(Saved entries)
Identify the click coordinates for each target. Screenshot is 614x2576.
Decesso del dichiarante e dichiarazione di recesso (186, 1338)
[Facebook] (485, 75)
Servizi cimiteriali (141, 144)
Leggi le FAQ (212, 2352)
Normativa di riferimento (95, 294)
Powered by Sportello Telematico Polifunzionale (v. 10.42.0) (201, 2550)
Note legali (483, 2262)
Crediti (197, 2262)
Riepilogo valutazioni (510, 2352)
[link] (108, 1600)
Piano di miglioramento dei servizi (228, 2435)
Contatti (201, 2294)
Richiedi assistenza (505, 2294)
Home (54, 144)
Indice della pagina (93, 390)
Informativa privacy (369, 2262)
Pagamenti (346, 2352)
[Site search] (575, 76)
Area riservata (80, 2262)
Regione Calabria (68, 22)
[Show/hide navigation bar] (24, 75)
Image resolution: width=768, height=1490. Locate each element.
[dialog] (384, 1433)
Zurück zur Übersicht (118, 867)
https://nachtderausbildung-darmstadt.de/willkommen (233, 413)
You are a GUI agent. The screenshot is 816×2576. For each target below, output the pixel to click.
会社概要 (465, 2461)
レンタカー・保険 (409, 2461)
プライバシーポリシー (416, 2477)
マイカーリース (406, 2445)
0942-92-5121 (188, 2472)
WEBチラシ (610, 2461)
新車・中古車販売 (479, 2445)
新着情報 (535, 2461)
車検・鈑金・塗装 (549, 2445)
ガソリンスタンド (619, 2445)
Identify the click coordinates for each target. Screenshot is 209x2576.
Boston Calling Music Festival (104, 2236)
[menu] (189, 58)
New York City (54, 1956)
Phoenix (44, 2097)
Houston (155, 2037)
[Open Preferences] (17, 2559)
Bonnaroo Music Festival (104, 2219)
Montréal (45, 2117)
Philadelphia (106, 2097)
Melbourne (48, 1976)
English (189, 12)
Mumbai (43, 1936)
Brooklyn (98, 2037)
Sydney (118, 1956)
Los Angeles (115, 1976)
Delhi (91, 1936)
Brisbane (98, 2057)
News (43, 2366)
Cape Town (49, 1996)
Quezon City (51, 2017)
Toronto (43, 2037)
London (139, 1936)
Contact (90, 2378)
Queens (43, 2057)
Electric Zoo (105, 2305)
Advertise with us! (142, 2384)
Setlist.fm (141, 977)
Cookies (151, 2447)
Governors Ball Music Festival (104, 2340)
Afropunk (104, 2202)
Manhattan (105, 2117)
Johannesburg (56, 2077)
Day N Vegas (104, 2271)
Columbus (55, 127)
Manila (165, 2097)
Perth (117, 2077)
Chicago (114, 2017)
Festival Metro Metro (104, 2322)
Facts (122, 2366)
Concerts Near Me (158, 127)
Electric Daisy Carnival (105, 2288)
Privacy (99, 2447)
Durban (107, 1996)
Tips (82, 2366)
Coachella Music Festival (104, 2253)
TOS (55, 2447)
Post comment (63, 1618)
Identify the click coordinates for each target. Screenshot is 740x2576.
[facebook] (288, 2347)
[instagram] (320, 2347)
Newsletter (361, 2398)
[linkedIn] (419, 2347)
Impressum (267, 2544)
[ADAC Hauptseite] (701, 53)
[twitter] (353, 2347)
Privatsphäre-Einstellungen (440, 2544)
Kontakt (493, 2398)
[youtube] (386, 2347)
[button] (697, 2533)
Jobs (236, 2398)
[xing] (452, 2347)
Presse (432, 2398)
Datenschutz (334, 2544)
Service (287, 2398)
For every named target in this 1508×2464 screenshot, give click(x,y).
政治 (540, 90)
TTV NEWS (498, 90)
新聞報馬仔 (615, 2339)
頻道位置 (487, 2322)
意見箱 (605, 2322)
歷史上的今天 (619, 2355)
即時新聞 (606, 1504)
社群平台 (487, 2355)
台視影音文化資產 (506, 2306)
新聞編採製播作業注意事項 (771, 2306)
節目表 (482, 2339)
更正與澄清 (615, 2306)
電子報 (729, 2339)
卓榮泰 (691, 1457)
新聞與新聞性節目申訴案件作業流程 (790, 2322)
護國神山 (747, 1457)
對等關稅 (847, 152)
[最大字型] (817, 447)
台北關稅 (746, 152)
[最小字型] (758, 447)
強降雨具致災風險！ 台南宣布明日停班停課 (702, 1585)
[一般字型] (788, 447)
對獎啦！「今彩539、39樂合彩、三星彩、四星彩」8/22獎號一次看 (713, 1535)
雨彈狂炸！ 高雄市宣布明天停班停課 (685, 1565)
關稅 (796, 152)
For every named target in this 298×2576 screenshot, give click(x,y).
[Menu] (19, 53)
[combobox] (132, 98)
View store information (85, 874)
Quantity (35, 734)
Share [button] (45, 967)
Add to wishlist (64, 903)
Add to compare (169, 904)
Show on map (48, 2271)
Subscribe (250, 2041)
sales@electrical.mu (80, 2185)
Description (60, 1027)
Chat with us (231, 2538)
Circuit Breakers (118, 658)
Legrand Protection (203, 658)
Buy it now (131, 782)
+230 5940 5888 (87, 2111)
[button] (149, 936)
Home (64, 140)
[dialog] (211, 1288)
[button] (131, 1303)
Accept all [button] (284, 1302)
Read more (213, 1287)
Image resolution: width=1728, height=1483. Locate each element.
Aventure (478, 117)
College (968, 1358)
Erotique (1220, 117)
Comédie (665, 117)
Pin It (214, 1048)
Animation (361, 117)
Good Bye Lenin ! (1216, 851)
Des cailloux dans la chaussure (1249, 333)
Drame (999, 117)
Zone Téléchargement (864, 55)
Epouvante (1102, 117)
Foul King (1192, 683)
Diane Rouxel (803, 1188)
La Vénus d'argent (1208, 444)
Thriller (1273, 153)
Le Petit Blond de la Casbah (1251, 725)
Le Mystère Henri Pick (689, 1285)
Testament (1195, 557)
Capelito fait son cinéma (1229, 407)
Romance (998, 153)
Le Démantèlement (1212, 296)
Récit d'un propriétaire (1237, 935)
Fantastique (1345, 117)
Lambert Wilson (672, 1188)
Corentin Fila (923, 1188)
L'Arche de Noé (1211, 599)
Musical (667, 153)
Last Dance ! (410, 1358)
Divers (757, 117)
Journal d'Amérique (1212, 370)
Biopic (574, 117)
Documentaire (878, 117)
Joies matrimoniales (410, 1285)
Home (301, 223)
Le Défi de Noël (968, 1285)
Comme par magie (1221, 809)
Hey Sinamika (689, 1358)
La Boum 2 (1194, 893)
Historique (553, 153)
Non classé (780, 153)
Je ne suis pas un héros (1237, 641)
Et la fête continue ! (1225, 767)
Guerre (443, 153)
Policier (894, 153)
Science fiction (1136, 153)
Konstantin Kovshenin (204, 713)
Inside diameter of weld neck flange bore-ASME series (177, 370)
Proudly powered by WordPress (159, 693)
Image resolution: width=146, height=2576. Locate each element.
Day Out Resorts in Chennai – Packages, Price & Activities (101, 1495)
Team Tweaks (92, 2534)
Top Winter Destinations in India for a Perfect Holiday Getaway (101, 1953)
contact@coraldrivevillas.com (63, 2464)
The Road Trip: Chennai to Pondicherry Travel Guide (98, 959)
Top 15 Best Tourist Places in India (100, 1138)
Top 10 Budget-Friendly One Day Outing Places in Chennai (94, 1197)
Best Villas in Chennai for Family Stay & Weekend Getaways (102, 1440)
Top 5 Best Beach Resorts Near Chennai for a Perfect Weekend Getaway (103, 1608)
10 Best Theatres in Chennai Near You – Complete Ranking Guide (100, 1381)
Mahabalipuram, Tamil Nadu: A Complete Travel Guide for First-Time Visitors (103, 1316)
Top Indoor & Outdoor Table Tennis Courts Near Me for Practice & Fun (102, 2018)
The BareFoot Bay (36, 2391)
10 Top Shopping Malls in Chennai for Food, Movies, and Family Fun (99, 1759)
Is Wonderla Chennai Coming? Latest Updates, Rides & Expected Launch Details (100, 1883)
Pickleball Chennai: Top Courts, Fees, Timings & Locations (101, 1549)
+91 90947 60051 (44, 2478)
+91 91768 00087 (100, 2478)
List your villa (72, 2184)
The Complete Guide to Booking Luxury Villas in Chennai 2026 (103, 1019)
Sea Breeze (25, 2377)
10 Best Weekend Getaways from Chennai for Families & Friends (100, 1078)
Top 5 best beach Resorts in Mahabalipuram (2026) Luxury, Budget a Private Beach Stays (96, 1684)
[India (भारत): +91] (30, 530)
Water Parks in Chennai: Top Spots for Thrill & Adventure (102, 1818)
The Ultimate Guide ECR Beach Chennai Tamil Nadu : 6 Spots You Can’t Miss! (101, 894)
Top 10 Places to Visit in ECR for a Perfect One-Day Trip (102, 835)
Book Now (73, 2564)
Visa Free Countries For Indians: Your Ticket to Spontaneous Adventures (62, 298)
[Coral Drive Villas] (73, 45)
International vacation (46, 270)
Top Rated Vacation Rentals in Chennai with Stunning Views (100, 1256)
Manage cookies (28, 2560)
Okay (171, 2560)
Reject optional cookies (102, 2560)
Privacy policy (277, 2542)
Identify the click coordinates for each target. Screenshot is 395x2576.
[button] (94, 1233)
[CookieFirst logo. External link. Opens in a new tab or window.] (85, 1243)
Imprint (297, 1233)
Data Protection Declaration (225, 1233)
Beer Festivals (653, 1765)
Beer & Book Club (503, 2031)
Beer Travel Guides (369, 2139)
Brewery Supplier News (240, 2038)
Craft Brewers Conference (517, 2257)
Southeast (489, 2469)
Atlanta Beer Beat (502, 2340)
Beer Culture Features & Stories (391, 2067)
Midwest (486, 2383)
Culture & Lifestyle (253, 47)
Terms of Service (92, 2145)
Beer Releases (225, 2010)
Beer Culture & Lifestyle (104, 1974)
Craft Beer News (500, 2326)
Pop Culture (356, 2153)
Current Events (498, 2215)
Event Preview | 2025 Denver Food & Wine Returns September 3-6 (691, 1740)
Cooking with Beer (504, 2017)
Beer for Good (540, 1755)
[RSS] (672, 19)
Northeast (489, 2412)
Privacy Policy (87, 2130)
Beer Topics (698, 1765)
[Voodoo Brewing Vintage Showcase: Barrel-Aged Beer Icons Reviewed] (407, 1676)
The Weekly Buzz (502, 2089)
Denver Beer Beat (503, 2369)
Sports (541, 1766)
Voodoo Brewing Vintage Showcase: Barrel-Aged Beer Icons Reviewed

▶ Aim of the task:
Restate verbatim all lines from the start of the data through the line containing "Phoenix (44, 2097)", with both ends kept.

▶ Output:
Identify the click coordinates for each target. Screenshot is 614x2576.
Decesso del dichiarante e dichiarazione di recesso (186, 1338)
[Facebook] (485, 75)
Servizi cimiteriali (141, 144)
Leggi le FAQ (212, 2352)
Normativa di riferimento (95, 294)
Powered by Sportello Telematico Polifunzionale (v. 10.42.0) (201, 2550)
Note legali (483, 2262)
Crediti (197, 2262)
Riepilogo valutazioni (510, 2352)
[link] (108, 1600)
Piano di miglioramento dei servizi (228, 2435)
Contatti (201, 2294)
Richiedi assistenza (505, 2294)
Home (54, 144)
Indice della pagina (93, 390)
Informativa privacy (369, 2262)
Pagamenti (346, 2352)
[Site search] (575, 76)
Area riservata (80, 2262)
Regione Calabria (68, 22)
[Show/hide navigation bar] (24, 75)
Image resolution: width=768, height=1490. Locate each element.
[dialog] (384, 1433)
Zurück zur Übersicht (118, 867)
https://nachtderausbildung-darmstadt.de/willkommen (233, 413)
You are a GUI agent. The screenshot is 816×2576. For each target below, output the pixel to click.
会社概要 (465, 2461)
レンタカー・保険 (409, 2461)
プライバシーポリシー (416, 2477)
マイカーリース (406, 2445)
0942-92-5121 (188, 2472)
WEBチラシ (610, 2461)
新車・中古車販売 (479, 2445)
新着情報 (535, 2461)
車検・鈑金・塗装 (549, 2445)
ガソリンスタンド (619, 2445)
Identify the click coordinates for each target. Screenshot is 209x2576.
Boston Calling Music Festival (104, 2236)
[menu] (189, 58)
New York City (54, 1956)
Phoenix (44, 2097)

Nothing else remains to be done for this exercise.